**Data extract**:
________________________

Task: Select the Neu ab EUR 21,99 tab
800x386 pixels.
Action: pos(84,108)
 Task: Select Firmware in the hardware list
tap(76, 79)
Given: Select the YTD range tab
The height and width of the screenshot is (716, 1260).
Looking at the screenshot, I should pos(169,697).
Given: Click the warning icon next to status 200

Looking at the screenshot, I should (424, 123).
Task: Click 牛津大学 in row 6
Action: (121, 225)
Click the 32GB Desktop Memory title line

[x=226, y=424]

________________________

**What you are asked to do**: Each line from the one with "The height and" through the last line of the material is to be retyped exactly, and no other line is.

**The answer**:
The height and width of the screenshot is (716, 1260).
Looking at the screenshot, I should pos(169,697).
Given: Click the warning icon next to status 200

Looking at the screenshot, I should (424, 123).
Task: Click 牛津大学 in row 6
Action: (121, 225)
Click the 32GB Desktop Memory title line

[x=226, y=424]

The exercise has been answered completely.